Aqua
Aqua, also known as EOS PM, is the second satellite in NASA's EOS (Earth Observing System) and a sister craft to Terra. Flying three hours behind Terra in the same 705-kilometer-high, polar orbit, Aqua maps Earth's entire surface every 16 days and will provide a six-year chronology of the planet and its processes. Its main job is to help investigate the link between water vapor, the most active greenhouse gas, and climate.

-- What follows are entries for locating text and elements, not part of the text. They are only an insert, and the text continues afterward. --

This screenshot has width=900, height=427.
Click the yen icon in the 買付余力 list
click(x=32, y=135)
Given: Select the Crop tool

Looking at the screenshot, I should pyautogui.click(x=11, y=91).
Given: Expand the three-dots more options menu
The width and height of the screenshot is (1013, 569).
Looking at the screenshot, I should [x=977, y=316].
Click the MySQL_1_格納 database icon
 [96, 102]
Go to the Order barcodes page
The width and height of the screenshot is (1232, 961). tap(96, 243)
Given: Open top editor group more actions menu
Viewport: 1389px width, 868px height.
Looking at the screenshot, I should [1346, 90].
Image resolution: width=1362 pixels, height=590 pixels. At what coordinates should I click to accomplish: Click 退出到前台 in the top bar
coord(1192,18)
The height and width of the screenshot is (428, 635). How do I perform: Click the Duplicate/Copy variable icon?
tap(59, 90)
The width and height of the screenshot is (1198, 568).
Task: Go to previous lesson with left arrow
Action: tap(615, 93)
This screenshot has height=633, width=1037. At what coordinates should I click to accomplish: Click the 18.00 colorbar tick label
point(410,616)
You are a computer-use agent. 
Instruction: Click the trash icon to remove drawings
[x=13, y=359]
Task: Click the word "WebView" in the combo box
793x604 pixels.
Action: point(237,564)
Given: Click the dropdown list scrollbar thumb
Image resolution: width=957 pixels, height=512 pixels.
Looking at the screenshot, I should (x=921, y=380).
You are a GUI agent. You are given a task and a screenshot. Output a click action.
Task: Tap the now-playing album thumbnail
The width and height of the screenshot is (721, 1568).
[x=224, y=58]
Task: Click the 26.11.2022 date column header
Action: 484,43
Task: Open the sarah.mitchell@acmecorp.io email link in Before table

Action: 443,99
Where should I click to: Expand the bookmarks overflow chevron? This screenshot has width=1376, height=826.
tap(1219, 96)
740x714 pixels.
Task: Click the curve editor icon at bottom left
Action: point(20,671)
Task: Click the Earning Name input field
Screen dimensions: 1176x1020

Three of Aqua's instruments – the Advanced Microwave Scanning Radiometer, the Moderate Resolution Imaging Spectroradiometer, and the Clouds' and the Earth's Radiant Energy System Detector – measure cloud cover and surface vegetation, temperatures across Earth's surface and in the atmosphere, humidity, and the flow of energy though the global system. A second package of three instruments – the Atmospheric Infrared Sounder, the Advanced Micro-wave Sounding Unit, and the Humidity Sounder for Brazil – track water as it cycles from Earth's surface through the atmosphere and back.
The first benefit of the mission is an improvement in daily weather forecasts: Aqua's data is at least a factor of two better than those used in current forecasts. Aqua was launched on 4 May 2000, by a Delta II from Vandenberg Air Force Base.